Remove Duplicates From a MySQL Database Table

Remove duplicates from a MySQL database table

I discovered a bug in a web app that I built a few years ago. It was difficult to debug because it only happened intermittently. As any programmer knows, issues that can’t be reproduced consistently (and locally) present the most pain. Ultimately, it was causing database records to be created in double – but only when certain conditions evaluated true in the app state.

I’ll get into the code fix in another post. Here, I’ll show you how I cleaned up the database. This application has over ten-thousand data records in production. The first thing I did before messing around was to export a back-up of the prod DB. That was only me being extra careful –  I already have a nightly job that dumps the entire production database as a .sql file to an S3 bucket. Taking an export on the fly is easy through phpMyAdmin.

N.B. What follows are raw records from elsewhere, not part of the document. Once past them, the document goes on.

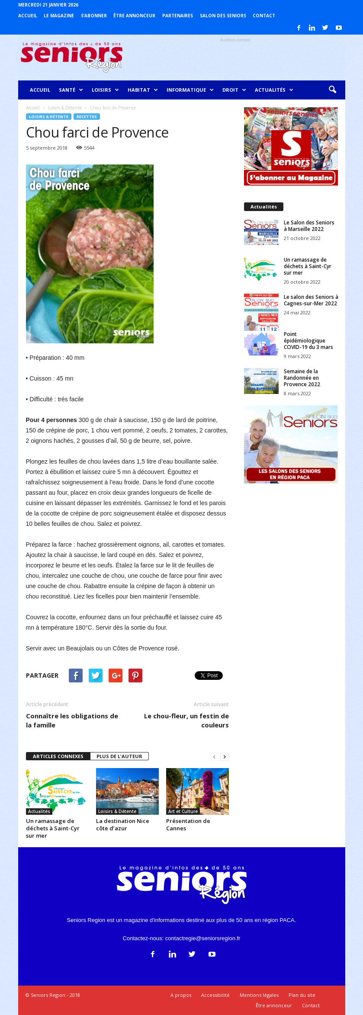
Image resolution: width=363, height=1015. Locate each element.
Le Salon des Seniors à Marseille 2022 (309, 226)
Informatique (190, 89)
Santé (71, 89)
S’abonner (94, 16)
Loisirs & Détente (48, 116)
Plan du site (302, 995)
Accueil (27, 16)
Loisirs (105, 89)
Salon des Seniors (223, 16)
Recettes (87, 116)
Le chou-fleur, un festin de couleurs (186, 720)
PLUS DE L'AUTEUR (119, 756)
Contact (264, 16)
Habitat (143, 89)
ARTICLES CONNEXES (58, 756)
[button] (332, 89)
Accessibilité (215, 995)
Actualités (274, 89)
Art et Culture (183, 811)
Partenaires (177, 16)
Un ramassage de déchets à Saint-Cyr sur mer (53, 828)
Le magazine (59, 16)
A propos (180, 995)
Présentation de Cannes (188, 824)
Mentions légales (259, 995)
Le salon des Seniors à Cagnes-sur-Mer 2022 (311, 300)
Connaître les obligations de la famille (72, 720)
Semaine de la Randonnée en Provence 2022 (302, 378)
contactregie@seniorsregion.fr (203, 938)
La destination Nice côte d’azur (122, 824)
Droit (234, 89)
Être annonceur (134, 16)
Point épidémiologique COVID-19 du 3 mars (308, 340)
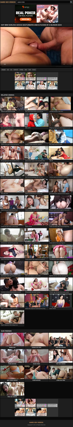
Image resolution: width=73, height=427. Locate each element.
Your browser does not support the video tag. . (36, 47)
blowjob (3, 69)
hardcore (16, 69)
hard (30, 69)
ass (11, 69)
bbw (26, 69)
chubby (21, 69)
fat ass (34, 69)
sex (8, 69)
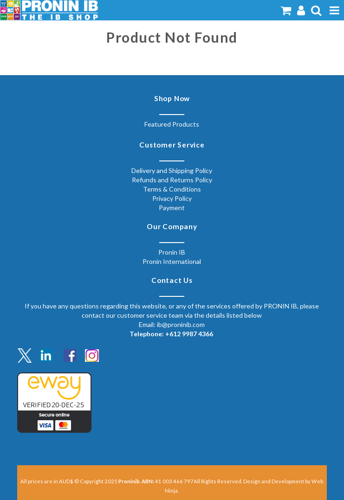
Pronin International (172, 261)
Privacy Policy (172, 198)
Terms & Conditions (172, 189)
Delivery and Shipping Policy (171, 170)
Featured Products (171, 124)
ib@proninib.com (181, 324)
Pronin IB (171, 252)
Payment (172, 208)
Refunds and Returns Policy (172, 180)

Export database from phpMyAdmin
Export database from phpMyAdmin

Step one is to identify duplicates and store them in a temporary table, using a GROUP BY clause. In MySQL (and most other SQL-based database systems),GROUP BY is used to group rows from a table based on one or more columns.

The duplicate rows that I am interested in have all identical values, except for their primary keys. I can group those rows (and put them into a new, temporary, table) by including all of the table columns names (except the primary key) in my SQL statement. You can list those names in phpMyAdmin with this command:

SHOW COLUMNS FROM `records`;

Show all columns

My tables have quite a few columns. Instead of copy/pasting each field name, I used SQL code to list them out together. This was possible by leveraging the INFORMATION_SCHEMA database, a special system database that provides metadata about the database server itself in MySQL.  I could retrieve the column names and then concatenate them into a single string using the GROUP_CONCAT function:

SELECT GROUP_CONCAT(column_name SEPARATOR ', ') AS column_list
FROM information_schema.columns
WHERE table_schema = 'bjjtracker'
  AND table_name = 'records';

The result displayed as abbreviated until I selected “Full texts” from the options menu (highlighted below)

mysql columns

I could now copy/paste that column_list into my SQL statement. Remove the primary key field (usually the first one), or else no duplicates will be found (unless your use-case involves records having repeated primary key values, which is a less likely scenario).

CREATE TABLE TempTable AS
SELECT userid, type, date, beltrank, medal, weight, notes, created_date, style -- List all columns except the primary key
FROM `records`
GROUP BY userid, type, date, beltrank, medal, weight, notes, created_date, style -- Group by all columns except the primary key
HAVING COUNT(*) > 1; -- Indicates their is more than one record with exactly matching values

Now we have a new table that contains records that are duplicative in our original table. Step 2 is to delete the duplicates from the original table.

DELETE FROM `records`
WHERE (userid, type, date, beltrank, medal, weight, notes, created_date, style) IN (
    SELECT userid, type, date, beltrank, medal, weight, notes, created_date, style
    FROM TempTable
);

Don’t forget to delete that temporary table before you leave:

DROP TEMPORARY TABLE IF EXISTS TempTable;

Dealing with NULL values

On the first table I used this on, everything worked as expected. On a subsequent run against another table, zero rows were deleted even though my temp table contained duplicate records. I deduced that it was because of NULL values causing the comparison to not work as expected. I figured that I had to handle NULL values explicitly using the IS NULL condition on each field.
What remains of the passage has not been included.